#### [Source document]
Edna Guerrasio: Happy to be here.

Daryl Leon: So, Edna, I think it’s safe to say that non-competes are under siege on multiple fronts.

Edna Guerrasio: Definitely. The legal landscape in this area has been undergoing change for quite some time, but I think the summer of 2021 is when we saw the tide really start to turn here.

Daryl Leon: Yeah, for sure. And I think what you’re referring to was President Biden’s executive order on promoting competition in the American economy. So in the order, the President encouraged the chair of the Federal Trade Commission to consider working with the rest of the Commission to exercise the FTC statutory rulemaking authority to curtail the unfair use of non-compete clauses and other clauses or agreements that may unfairly limit worker mobility. So, we saw that encouragement come to fruition in January 2023, when the FTC proposed a sweeping ban on non-competes.

Edna Guerrasio: That’s right. But it isn’t just the FTC. We’re also seeing states and courts becoming increasingly hostile to non-competes. This year alone, Minnesota passed a ban on non-competes and the New York legislature passed a bill that would ban all non-competes. While as of the time of this recording that bill still hasn’t been sent to the governor’s office, and there’s a lot of skepticism that she would sign such a sweeping prohibition, the fact that New York lawmakers are considering that level of attack on non-competes is a significant data point that New York employers need to consider when crafting non-competes and making enforcement decisions.

Daryl Leon: That’s right. And courts, we can’t forget, are getting in on the action as well. And of note, the Delaware Court of Chancery, which is a venue that has been well regarded previously as pro-business, pro-contract, and generally tolerant of non-competes, issued a number of decisions over the past year that nullified non-competes. So in and of itself that isn’t particularly noteworthy, but what makes these cases notable is that they involve non-competes in the sale of a business context or forfeiture for competition, both of which involve sophisticated parties. These are types of cases that are typically viewed with greater leniency than traditional employer/employee non-competes. And yet we now see courts taking a hard line against non-competes even in this context. What’s also interesting to note about those Delaware decisions, which we’ve noted on our Proskauer blog, is that the Vice Chancellor in those cases refused to blue pencil the agreements and struck them down entirely, which is another data point that employers should take note of.

Edna Guerrasio: So with that context, and looking to a future where non-competes may not be enforceable in the jurisdiction where an employer is located, what can employers do to protect their workforce and trade secrets?

Daryl Leon: I think a key thing to remember is that non-competes were only ever one of many tools in an employer’s tool belt that they should use to protect their business interest. So, let’s walk our listeners through some of the other options available to employers.

Edna Guerrasio: Sure. I think the first place to start is non-solicitation and confidentiality obligations. While neither of these will prohibit an employee from going to work for a competitor, they do impose contractual obligations that provide protections to the former employer, such as an obligation not to raid the former employer’s workforce, steal their clients, or use any confidential information at their new employment. Those are powerful protections, and if violated they can still give rise to injunctive relief or monetary damages. While non-solicitation and confidentiality agreements may at some point in the future also be a focus of the FTC and the courts, for now these agreements are generally accepted and not subject to the same level of scrutiny.

#### [Raw data]
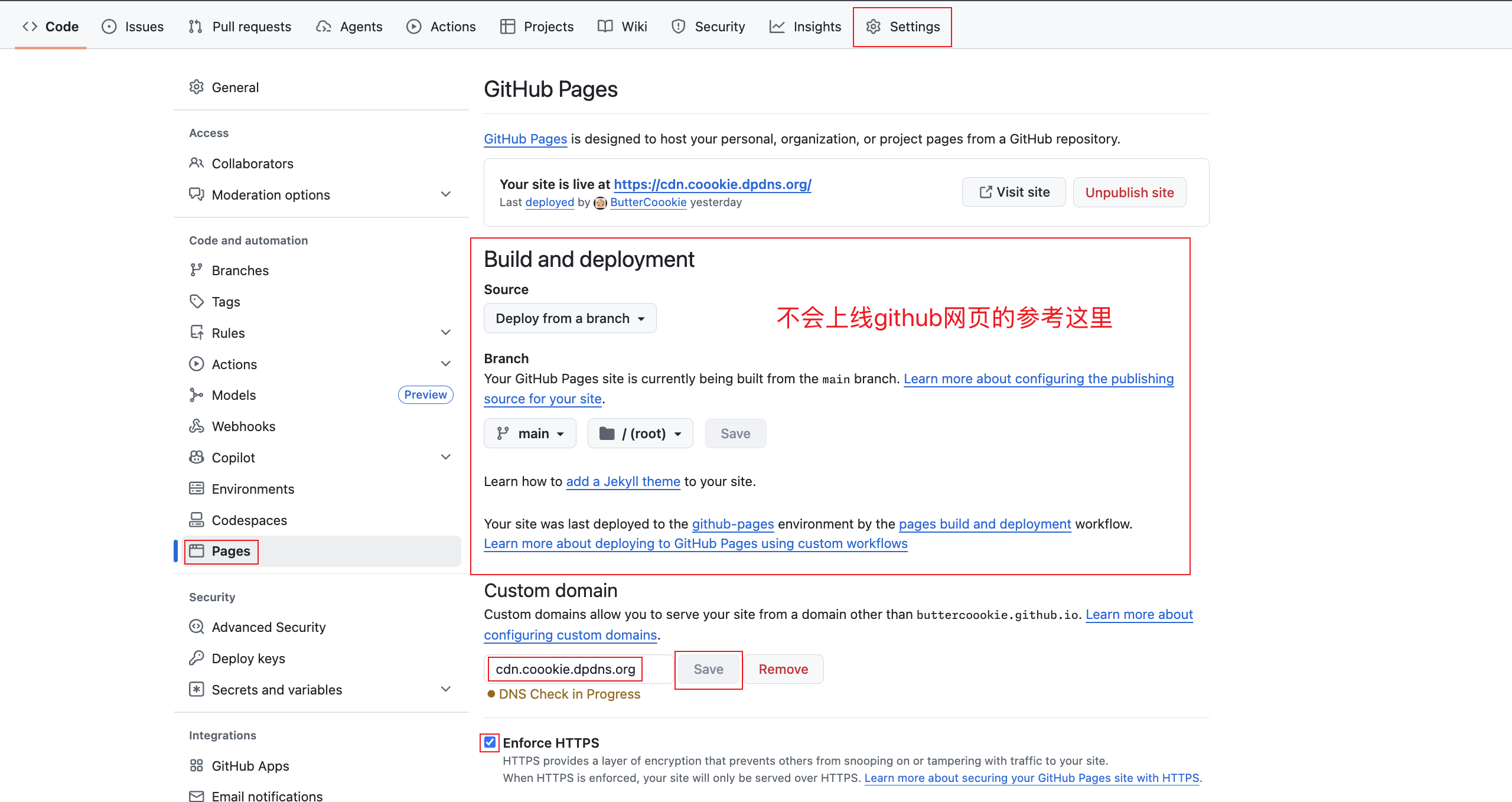The image size is (1512, 802).
Task: Click the Collaborators people icon
Action: [x=196, y=164]
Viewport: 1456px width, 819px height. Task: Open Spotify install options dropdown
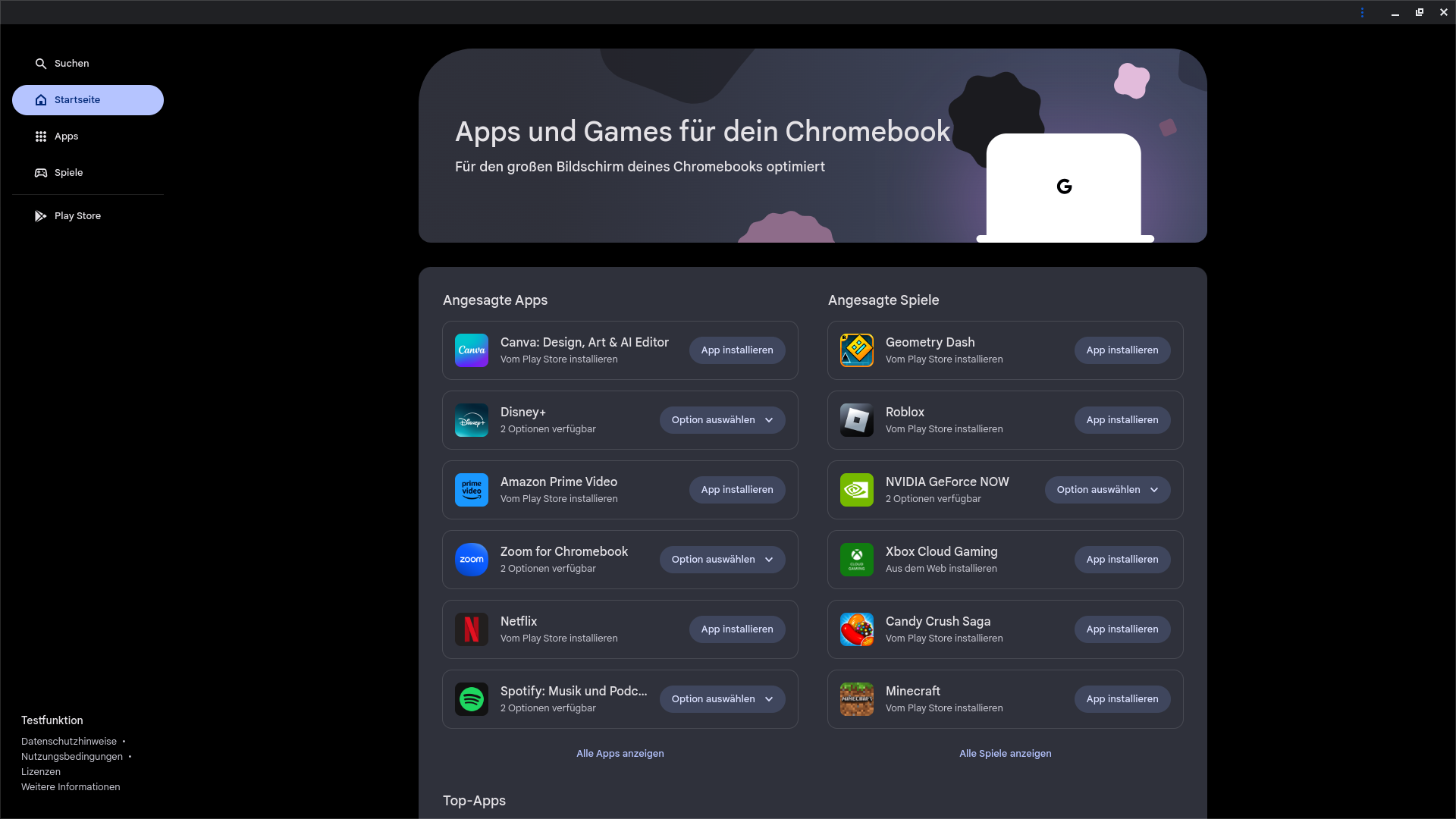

#### [To do]
• a. Using the non-compete transcript, explain in one to three sentences why Daryl Leon calls the recent Delaware Court of Chancery decisions notable.
• b. In the non-compete transcript, when did the FTC propose its sweeping ban on non-competes?

#### [Solved tasks]
• a. They struck down non-competes tied to the sale of a business or to forfeiture for competition. Both settings involve sophisticated parties and are usually treated with more leniency than traditional employer/employee non-competes. The Vice Chancellor also refused to blue pencil the agreements and struck them down entirely.

• b. January 2023.